Osteoarthritis (OA) is a synovial inflammatory condition characterized by cartilage destruction and osteophyte formation. Macrophages play a central role in OA pathogenesis by producing proinflammatory cytokines. Intra-articular corticosteroid administration can relieve refractory pain and inflamed effusion of knee joints. However, limitations, such as rapid clearance from the joint space, potential damage to articular cartilage, and ac-celerated joint degeneration, may hamper the clinical application of corticosteroids.
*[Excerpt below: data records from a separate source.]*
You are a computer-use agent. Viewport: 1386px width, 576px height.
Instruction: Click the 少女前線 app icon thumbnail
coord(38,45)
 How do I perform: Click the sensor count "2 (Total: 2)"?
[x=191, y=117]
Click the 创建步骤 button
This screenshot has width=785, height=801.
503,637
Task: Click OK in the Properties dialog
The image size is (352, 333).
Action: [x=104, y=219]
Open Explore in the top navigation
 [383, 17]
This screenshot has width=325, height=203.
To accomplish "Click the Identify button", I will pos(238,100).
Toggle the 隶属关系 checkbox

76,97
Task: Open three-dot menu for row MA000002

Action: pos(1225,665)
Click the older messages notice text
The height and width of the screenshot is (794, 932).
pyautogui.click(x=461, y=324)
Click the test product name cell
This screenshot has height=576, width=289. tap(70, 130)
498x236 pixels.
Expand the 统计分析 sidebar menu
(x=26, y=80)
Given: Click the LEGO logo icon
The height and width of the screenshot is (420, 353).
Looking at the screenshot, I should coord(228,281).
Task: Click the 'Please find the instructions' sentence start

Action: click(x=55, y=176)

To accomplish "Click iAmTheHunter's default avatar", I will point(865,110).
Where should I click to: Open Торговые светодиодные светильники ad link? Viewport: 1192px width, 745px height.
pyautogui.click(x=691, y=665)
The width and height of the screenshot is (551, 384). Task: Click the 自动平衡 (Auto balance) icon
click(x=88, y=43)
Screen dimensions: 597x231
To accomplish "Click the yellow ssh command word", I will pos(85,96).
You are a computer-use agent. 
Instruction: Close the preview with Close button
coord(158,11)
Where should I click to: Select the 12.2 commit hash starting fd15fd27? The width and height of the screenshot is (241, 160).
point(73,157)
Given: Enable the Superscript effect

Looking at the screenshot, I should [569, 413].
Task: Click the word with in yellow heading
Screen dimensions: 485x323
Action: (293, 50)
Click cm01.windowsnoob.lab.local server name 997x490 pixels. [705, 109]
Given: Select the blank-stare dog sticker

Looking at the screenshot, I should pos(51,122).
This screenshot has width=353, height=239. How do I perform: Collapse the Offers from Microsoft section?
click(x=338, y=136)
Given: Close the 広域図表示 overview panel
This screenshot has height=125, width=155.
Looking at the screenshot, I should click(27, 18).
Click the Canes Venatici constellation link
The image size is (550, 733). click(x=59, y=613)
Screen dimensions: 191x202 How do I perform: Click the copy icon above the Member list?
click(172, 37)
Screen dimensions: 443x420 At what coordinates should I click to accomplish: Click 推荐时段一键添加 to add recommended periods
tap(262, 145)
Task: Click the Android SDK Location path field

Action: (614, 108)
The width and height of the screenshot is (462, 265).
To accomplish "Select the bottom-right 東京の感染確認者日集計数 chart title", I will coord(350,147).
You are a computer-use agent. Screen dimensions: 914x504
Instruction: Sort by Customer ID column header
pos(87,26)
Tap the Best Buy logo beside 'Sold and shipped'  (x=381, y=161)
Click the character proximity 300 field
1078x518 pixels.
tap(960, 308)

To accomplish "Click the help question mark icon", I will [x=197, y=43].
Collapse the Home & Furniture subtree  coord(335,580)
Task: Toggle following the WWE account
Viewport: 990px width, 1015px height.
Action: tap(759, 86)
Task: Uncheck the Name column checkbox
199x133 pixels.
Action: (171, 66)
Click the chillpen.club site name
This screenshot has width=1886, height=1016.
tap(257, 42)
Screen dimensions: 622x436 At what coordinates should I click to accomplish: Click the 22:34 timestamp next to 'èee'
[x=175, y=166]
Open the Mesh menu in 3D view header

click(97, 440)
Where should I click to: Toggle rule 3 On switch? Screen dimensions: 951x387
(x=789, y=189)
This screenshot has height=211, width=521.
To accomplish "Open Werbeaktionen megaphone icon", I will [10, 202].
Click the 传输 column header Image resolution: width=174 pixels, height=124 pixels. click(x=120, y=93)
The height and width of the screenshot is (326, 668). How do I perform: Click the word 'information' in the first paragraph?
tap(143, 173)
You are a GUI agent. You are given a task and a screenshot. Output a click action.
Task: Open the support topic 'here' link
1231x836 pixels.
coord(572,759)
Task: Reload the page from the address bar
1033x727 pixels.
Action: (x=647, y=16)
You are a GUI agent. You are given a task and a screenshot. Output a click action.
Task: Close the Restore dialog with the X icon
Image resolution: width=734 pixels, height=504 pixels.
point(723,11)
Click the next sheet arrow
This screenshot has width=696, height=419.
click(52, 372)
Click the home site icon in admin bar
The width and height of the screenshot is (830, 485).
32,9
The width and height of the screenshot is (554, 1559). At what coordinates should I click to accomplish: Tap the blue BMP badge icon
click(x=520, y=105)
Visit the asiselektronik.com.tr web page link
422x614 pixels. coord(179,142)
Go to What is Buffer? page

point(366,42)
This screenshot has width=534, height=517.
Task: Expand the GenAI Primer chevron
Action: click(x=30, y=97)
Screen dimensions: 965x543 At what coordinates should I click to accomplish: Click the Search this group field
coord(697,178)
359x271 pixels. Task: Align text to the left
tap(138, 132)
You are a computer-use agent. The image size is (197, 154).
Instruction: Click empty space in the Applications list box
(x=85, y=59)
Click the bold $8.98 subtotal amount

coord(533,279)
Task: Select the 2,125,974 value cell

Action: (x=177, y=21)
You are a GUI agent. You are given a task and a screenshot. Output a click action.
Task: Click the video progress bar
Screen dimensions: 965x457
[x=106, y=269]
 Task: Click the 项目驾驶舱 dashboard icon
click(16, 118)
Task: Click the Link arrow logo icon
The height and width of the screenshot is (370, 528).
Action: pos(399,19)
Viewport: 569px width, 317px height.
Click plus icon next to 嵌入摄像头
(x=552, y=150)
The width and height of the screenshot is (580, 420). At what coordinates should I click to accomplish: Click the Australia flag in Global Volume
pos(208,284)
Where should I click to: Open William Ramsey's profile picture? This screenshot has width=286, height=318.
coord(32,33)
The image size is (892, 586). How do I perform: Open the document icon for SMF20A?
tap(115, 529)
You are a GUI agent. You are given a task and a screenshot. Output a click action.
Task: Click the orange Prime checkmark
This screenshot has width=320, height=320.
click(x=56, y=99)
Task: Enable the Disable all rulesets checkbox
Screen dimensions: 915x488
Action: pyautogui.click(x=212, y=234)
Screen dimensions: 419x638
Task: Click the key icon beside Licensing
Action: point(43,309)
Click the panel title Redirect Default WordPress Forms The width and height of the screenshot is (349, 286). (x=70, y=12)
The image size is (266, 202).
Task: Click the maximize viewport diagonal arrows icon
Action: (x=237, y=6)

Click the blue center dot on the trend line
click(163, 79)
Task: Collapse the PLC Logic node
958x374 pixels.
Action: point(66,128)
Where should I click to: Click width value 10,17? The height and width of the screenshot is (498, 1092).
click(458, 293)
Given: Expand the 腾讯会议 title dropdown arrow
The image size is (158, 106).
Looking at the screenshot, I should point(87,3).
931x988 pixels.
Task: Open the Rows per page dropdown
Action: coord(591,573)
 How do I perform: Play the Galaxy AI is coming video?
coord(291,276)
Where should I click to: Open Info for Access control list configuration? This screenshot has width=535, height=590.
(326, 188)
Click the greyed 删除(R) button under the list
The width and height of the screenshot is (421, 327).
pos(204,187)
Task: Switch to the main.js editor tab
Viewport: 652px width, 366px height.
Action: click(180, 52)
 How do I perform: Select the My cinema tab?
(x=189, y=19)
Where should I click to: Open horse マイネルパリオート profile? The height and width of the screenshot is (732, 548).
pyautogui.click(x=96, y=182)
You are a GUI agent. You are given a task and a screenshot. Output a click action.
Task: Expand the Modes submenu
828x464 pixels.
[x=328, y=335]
In this study, we reported the design and preparation of dextran sulfate-triamcinolone acetonide conjugate (DS-TA) nanoparticles (NPs) for treating OA by specifically targeting scavenger receptor class A (SR-A) on activated macrophages. We verified the excellent targeting specificity of DS-TA NPs to SR-A by flow cytometry and confocal laser scanning micros-copy. DS-TA NPs were found to effectively reduce the viability of activated macrophages (RAW 264.7 cells) and the expression of proinflammatory cytokines. Intra-articular injection of DS-TA NPs effectively alleviated the structural damages to the joint cartilage, as confirmed in histopathological analysis. Additionally, DS-TA NPs decreased the expression of proinflammatory cytokines, including IL-1 beta, IL-6, and TNF-alpha, in the cartilage tissue. Thus, DS-TA NPs are a potential therapeutic nanomedicine for the targeted treatment of OA. (C) 2020 Published by Elsevier B.V.